End rant! Sorry but very passionate about this issue 🙁
No Contact
I’m with you. The exploitation of CHILDREN is NEVER okay. And anyone who excuses it is a PEDOPHILE.
How people react to the behavior of others is an indication of their personal morality, or lack thereof. Someone who dismisses the statutory rape of a 14 year old child, particularly by someone who is sworn to “protect,” has a significant morality deficit!
Recently in Montana, a judge was censured for giving a sentence of 30 days to a statutory rapist. His victim, a 14 year old girl, had committed suicide. The judge posthumously, blamed the victim.
Society needs to know that “knowing consent” must be present when two people engage in intercourse. A child is incapable of consent by virtue of their age.
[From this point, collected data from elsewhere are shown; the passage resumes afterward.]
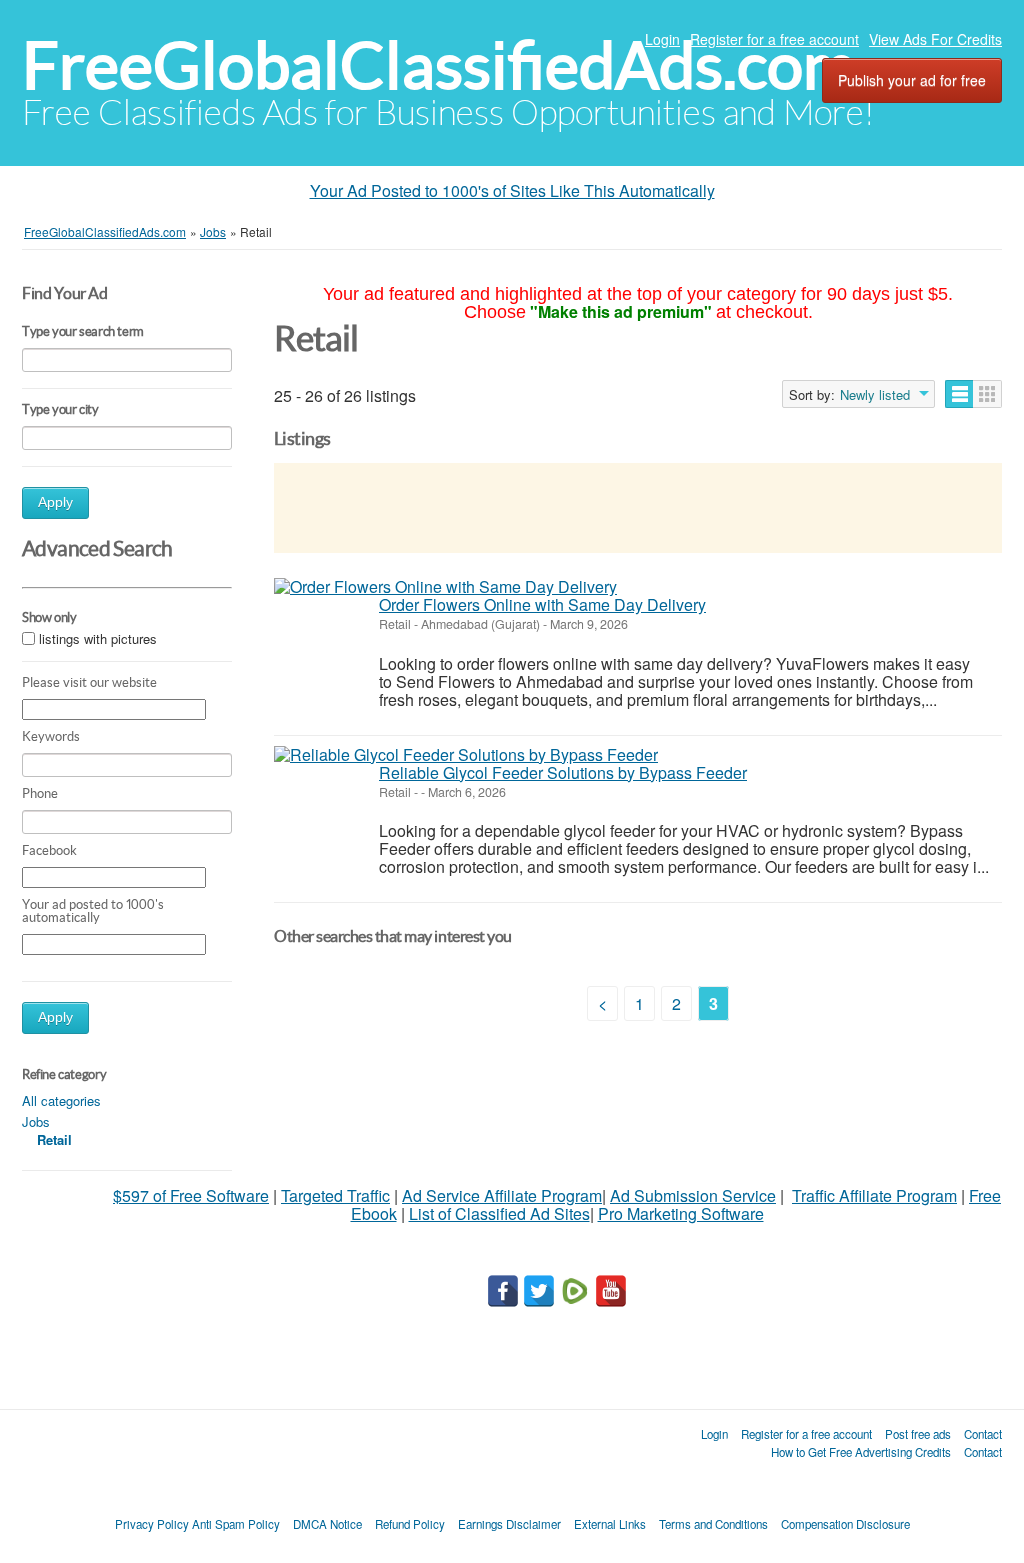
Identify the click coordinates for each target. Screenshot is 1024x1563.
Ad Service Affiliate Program (502, 1195)
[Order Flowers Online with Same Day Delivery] (445, 587)
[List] (959, 394)
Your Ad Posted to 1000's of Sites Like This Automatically (512, 190)
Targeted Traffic (335, 1195)
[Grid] (987, 394)
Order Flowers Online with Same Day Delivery (542, 604)
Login (662, 39)
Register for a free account (774, 39)
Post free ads (918, 1434)
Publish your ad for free (912, 80)
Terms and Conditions (713, 1524)
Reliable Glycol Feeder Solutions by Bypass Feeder (563, 772)
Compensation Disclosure (845, 1524)
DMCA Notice (327, 1524)
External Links (610, 1524)
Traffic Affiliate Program (874, 1195)
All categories (61, 1100)
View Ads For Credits (935, 39)
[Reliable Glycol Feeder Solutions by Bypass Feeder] (466, 755)
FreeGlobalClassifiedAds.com (439, 65)
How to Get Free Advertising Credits (861, 1452)
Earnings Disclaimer (509, 1524)
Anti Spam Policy (236, 1524)
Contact (983, 1434)
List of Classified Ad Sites (499, 1213)
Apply (55, 502)
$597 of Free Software (191, 1195)
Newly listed (875, 395)
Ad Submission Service (693, 1195)
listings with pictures (98, 639)
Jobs (36, 1121)
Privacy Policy (152, 1524)
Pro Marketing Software (681, 1213)
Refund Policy (410, 1524)
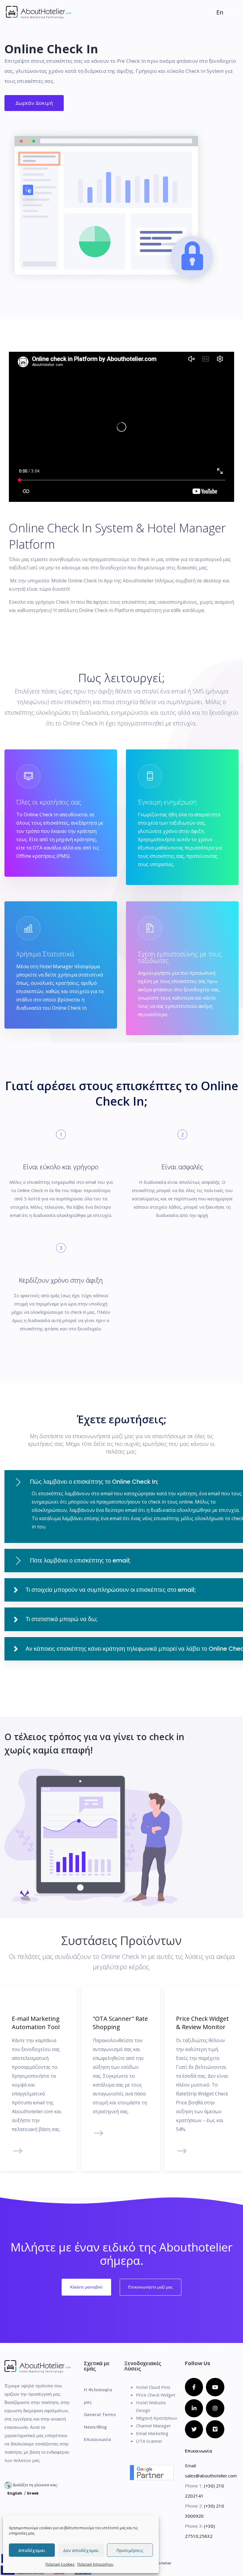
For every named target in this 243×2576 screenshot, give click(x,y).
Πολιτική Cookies (59, 2564)
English (14, 2493)
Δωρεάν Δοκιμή (34, 102)
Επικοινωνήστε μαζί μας (150, 2287)
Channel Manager (153, 2426)
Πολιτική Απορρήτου (95, 2564)
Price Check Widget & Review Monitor (202, 2023)
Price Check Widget (155, 2395)
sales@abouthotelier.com (211, 2476)
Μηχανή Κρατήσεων (156, 2418)
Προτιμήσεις (129, 2550)
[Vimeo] (215, 2429)
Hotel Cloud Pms (153, 2387)
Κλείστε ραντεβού (86, 2287)
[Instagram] (215, 2408)
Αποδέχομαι (31, 2550)
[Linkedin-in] (194, 2408)
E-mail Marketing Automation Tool (36, 2023)
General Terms (100, 2414)
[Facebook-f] (194, 2387)
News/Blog (95, 2427)
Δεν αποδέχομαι (81, 2550)
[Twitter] (194, 2429)
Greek (33, 2493)
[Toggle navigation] (233, 15)
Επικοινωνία (97, 2439)
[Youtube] (215, 2387)
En (219, 12)
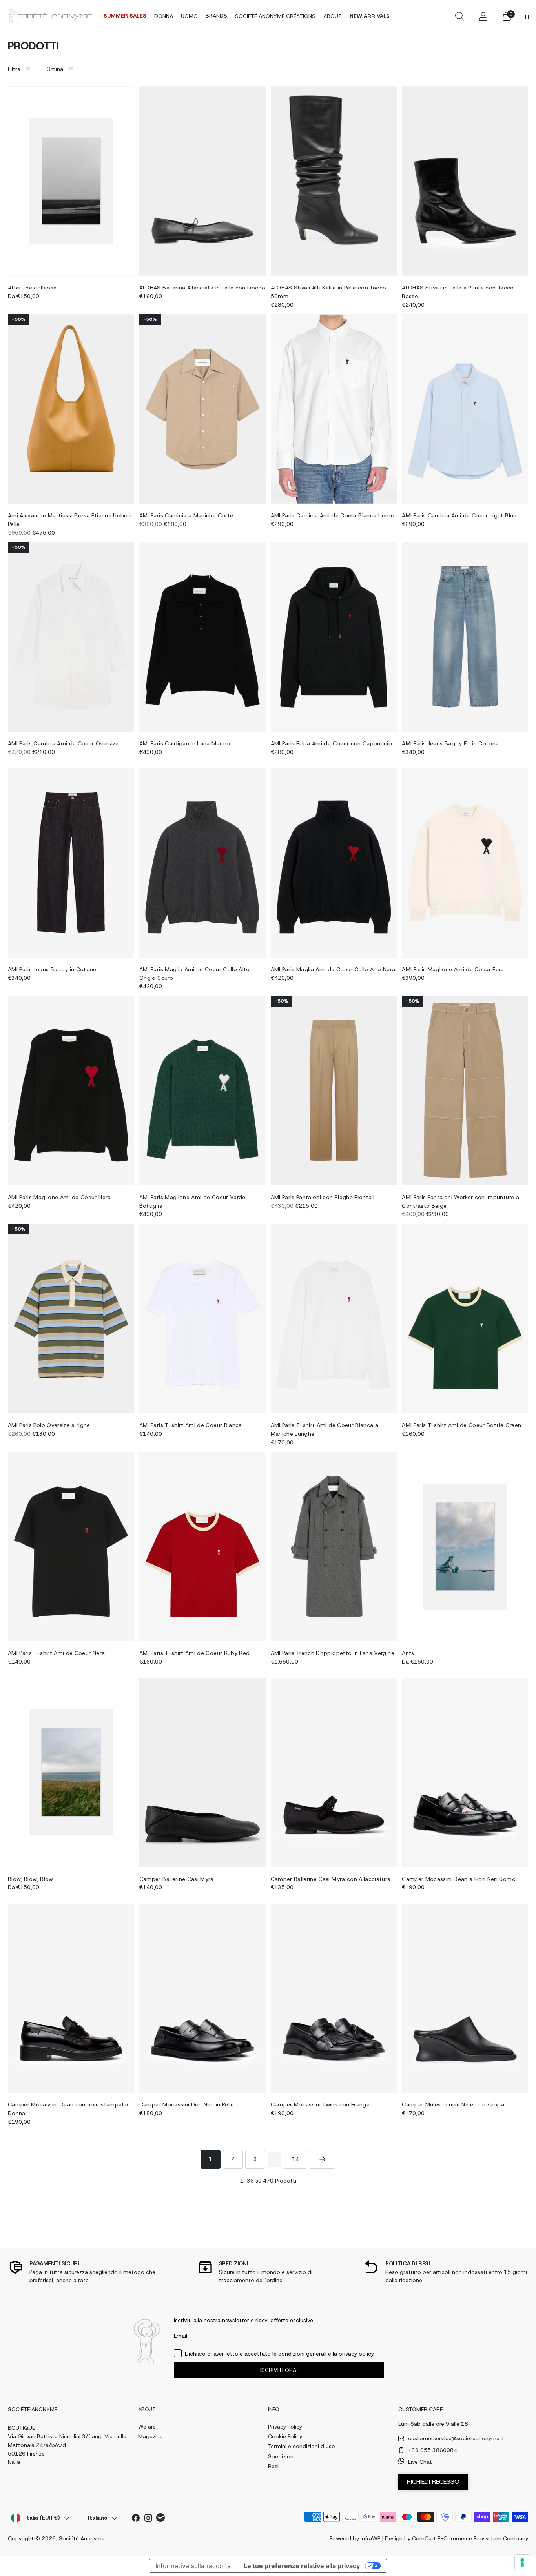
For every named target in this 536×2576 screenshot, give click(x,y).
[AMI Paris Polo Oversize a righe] (71, 1318)
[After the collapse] (71, 181)
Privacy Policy (285, 2426)
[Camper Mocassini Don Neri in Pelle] (202, 1998)
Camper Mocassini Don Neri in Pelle (186, 2104)
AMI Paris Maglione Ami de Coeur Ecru (453, 969)
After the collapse (32, 287)
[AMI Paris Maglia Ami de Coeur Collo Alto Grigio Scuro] (202, 863)
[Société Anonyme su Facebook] (135, 2519)
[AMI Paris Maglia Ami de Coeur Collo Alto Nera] (334, 863)
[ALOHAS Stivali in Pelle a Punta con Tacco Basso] (465, 181)
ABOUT (332, 16)
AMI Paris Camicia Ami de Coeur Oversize (63, 743)
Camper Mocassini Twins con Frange (320, 2104)
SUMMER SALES (125, 15)
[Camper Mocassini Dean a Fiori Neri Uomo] (465, 1772)
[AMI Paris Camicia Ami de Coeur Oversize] (71, 637)
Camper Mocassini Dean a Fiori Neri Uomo (459, 1878)
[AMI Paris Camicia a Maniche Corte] (202, 409)
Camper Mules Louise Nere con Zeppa (453, 2104)
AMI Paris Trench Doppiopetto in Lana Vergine (332, 1653)
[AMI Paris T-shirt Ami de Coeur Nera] (71, 1546)
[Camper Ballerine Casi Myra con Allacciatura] (334, 1772)
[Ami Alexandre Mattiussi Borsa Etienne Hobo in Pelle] (71, 409)
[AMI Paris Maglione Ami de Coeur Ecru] (465, 863)
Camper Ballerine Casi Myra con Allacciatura (331, 1878)
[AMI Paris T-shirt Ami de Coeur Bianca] (202, 1318)
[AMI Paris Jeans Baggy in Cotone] (71, 863)
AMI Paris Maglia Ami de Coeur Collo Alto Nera (333, 969)
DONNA (163, 16)
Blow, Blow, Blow (30, 1878)
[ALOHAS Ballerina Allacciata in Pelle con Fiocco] (202, 181)
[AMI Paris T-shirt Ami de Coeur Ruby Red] (202, 1546)
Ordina (54, 69)
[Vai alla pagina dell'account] (483, 16)
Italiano (98, 2517)
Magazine (150, 2436)
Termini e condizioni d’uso (301, 2446)
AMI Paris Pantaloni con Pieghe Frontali (323, 1197)
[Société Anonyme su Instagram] (148, 2519)
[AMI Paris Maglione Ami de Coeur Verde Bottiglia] (202, 1090)
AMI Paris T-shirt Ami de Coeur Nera (56, 1653)
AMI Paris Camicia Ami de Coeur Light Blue (459, 515)
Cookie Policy (285, 2436)
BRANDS (216, 15)
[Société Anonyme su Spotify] (161, 2519)
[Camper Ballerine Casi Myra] (202, 1772)
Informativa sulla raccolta (193, 2566)
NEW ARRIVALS (370, 16)
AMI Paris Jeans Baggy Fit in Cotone (450, 743)
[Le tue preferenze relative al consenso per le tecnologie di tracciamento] (522, 2562)
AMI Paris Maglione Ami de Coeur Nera (59, 1197)
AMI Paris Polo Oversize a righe (49, 1425)
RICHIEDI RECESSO (433, 2482)
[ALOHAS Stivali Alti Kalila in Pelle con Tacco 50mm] (334, 181)
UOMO (189, 16)
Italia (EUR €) (42, 2517)
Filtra (14, 69)
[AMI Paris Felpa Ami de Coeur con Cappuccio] (334, 637)
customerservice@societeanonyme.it (456, 2438)
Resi (273, 2466)
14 (295, 2159)
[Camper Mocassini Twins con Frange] (334, 1998)
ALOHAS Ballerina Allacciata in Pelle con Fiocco (202, 287)
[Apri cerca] (459, 16)
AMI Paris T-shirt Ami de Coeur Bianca (190, 1425)
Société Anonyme (82, 2538)
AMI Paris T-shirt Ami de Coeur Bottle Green (461, 1425)
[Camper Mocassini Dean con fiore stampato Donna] (71, 1998)
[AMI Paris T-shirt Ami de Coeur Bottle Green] (465, 1318)
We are (147, 2426)
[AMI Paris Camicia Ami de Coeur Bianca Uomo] (334, 409)
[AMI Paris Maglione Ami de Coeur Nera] (71, 1090)
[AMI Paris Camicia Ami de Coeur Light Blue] (465, 409)
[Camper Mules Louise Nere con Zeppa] (465, 1998)
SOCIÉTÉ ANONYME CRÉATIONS (275, 16)
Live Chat (420, 2461)
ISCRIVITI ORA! (279, 2370)
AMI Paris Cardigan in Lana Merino (184, 743)
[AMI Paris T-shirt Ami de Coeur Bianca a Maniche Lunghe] (334, 1318)
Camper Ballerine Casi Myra (176, 1878)
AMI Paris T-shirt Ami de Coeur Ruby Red (194, 1653)
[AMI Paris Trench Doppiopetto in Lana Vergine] (334, 1546)
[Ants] (465, 1546)
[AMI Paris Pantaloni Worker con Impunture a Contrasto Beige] (465, 1090)
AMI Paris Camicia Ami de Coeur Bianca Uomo (333, 515)
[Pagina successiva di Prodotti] (322, 2159)
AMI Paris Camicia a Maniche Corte (186, 515)
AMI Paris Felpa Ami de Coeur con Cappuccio (331, 743)
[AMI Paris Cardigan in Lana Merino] (202, 637)
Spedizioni (281, 2456)
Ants (408, 1653)
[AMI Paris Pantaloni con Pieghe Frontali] (334, 1090)
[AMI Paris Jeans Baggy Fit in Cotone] (465, 637)
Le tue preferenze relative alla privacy (302, 2566)
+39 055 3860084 (432, 2450)
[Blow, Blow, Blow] (71, 1772)
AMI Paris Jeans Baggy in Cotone (52, 969)
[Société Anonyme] (51, 15)
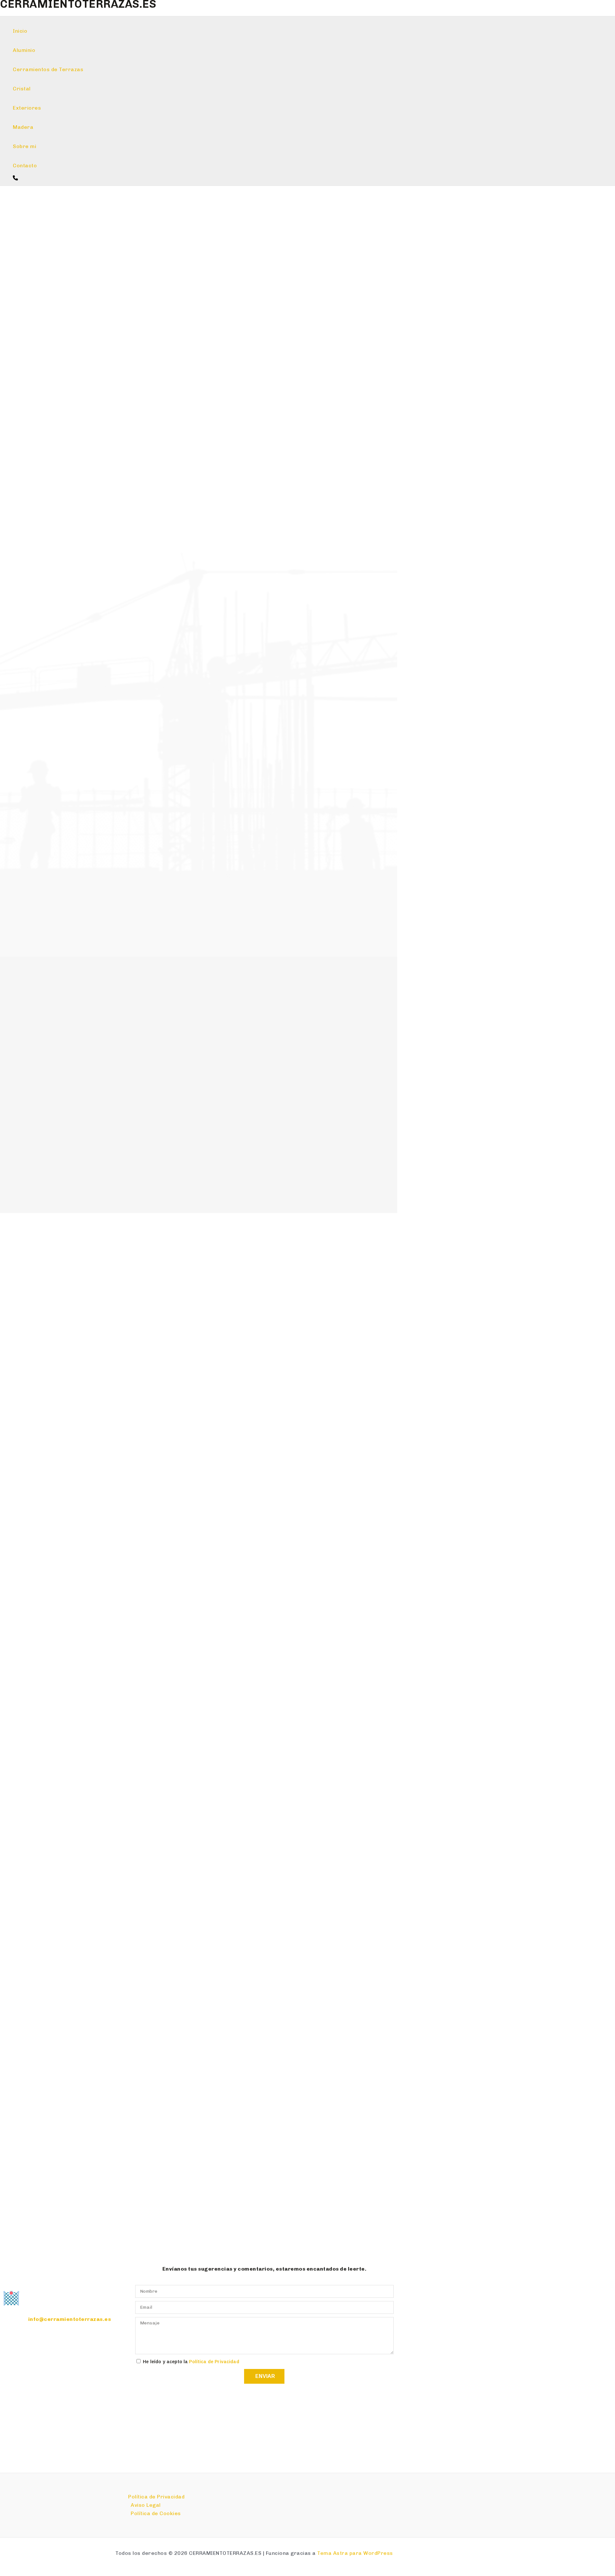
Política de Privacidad (214, 2361)
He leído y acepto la (191, 2361)
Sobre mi (24, 146)
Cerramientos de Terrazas (48, 69)
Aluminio (24, 50)
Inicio (20, 31)
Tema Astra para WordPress (355, 2553)
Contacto (25, 165)
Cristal (22, 89)
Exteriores (27, 108)
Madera (23, 127)
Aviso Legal (146, 2505)
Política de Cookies (156, 2513)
A mentally incapacitated person is incapable as a result of their disability.
All other rapes clearly violate “knowing consent,” whether by violence, coercion, doping, intoxicating or defrauding the victim.
Many of us here on this site were defrauded of sex, and defrauded of our highest emotion, which is love. The former is a physical act of assault known as rape by fraud. The latter is emotional rape.
Rape by fraud, due to its specific, and physical impact on the victim, should be punishable throughout every state in the US, and beyond.
Joyce
On a lighter note — I just loved this.
https://www.youtube.com/watch?v=mg_4O6XmKAQ
…not by way of political commentary but rather, a sweet way of getting an ugly point across.
No contact
Is there any special instructions you have to follow to be safe? Not only are they unsafe for our well being no it has come to your personal safety!! Schmucks!!!
I assume he is not around? I remember you talking about this a few months back and you were speculating at that point…
Aw Jane, never have I felt more violated and vulnerable.
To this day, my sister does not believe he is anything more than “psychologically dangerous” which is her passive-aggressive way of calling me insane.